It surprised me how little of Russia it actually took. I know the European part of Russia is where the population and all the important stuff is but still if we purely base it on land then it’s pretty cool.

Posted by dgwights

22 Comments

  1. The map with moscow labelled doesn’t make sense to me, what happened to the battle of moscow?

  2. AleksandrNevsky on

    >It surprised me how little of Russia it actually took.

    In spite of that they still managed to kill an estimated 26 million Soviets most of which were civilians.

  3. One wonders if the Soviet Union hadn’t built up a buffer zone in the west beforehand if they even would have survived. Certainly they would have likely been pushed back further into Russia.
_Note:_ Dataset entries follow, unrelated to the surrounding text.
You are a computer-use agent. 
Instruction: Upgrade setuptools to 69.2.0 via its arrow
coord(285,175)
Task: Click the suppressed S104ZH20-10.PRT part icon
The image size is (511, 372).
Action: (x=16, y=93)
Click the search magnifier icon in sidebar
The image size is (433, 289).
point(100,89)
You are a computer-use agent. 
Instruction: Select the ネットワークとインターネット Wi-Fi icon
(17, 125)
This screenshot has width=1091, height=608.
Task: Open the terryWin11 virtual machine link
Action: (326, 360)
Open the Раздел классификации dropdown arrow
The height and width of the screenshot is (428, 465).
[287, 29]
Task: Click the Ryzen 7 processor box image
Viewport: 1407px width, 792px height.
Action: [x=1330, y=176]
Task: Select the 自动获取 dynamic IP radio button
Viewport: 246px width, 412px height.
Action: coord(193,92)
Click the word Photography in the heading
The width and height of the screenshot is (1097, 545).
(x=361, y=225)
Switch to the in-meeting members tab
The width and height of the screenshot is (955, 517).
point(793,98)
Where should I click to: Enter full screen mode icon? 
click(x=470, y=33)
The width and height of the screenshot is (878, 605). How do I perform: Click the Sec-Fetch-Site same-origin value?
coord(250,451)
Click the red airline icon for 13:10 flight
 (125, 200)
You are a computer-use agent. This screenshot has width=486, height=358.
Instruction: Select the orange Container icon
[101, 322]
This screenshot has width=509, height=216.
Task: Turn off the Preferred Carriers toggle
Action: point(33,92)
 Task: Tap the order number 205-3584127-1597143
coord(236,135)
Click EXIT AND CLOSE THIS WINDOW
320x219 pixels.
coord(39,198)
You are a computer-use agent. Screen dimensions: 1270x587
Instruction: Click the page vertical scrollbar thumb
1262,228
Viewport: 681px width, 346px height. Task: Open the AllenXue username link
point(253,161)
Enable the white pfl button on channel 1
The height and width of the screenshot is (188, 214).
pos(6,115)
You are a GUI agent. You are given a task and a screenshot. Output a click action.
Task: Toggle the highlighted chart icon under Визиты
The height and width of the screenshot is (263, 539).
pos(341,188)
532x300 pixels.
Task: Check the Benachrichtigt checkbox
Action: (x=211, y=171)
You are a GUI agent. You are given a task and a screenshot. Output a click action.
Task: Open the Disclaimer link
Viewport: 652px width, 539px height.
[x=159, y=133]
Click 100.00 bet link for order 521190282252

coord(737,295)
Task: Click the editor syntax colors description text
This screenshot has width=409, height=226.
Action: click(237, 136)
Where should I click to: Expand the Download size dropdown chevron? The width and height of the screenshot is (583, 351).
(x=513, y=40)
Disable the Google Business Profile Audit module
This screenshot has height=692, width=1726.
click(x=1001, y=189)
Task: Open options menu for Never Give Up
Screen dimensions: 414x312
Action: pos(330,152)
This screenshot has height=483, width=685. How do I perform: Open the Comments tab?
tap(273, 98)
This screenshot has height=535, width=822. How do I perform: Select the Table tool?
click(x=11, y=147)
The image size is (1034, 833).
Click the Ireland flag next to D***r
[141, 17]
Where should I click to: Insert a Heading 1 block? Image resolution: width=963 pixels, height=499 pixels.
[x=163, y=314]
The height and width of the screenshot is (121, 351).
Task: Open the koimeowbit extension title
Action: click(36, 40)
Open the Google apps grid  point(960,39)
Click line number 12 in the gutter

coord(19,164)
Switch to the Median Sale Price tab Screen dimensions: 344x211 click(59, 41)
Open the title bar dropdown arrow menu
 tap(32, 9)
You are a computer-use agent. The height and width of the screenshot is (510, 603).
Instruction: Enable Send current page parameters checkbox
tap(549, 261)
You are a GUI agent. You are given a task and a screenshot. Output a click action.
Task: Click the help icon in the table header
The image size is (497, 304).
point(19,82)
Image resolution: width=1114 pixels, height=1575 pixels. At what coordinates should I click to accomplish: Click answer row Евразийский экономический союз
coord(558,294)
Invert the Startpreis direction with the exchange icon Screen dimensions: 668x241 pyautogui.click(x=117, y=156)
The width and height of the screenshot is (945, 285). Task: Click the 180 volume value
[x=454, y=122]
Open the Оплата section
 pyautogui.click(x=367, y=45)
  4. StrongFaithlessness5 on

    As you said most of Russia is in Europe so that’s actually a lot. Being able to conquer Moscow means conquering the entirety of Russia. It would’ve been game over. No wonder US, UK and France decided to help the Soviet Union despite it being a Nazis’ ally at the beginning of the war.

  5. This map is very inaccurate and leaves many nuisances aside that can’t be easily explained by just looking at a map.

    The Nazis reached Lobnya just outside of Moscow, Voronezh and Utta just outside Astrakhan in the Caucasus. Around 20% to 25% of European Russia was occupied.

    And the reason it didn’t go further is because the three prong attack stopped in 3 key cities – Leningrad, Moscow and Stalingrad which are just at the border of this 25%. If Moscow or Leningrad had fallen like Kiev did, then it would be closer to 30 or 40% of the map.

  6. Sounds like you’re underestimating how big non-Russian part of European USSR was. It’s a lot of republics and Ukraine is pretty big.

  7. Pretty damn inaccurate map, and even if it were [accurate] that’s a bloody lot of Russia’s industrial and population centers at the time.

  8. Whilst I’m not surprised they were pushed back due to the sheer man power the Soviets had along with allied support, I still find it slightly surprising that the Germans didn’t capture both Leningrad and Stalingrad first before the retreat and defeat.

  9. Deep_Head4645 on

    And what does this mean?

    I mean, they still took huge parts of soviet territory and USSR proper

  10. A big part of the territory is just something that Soviets had annexed and occupied the year earlier and wasn’t as strongly fortified. There were no public support for the Soviets in these regions making it easier for Germans to capture these lands.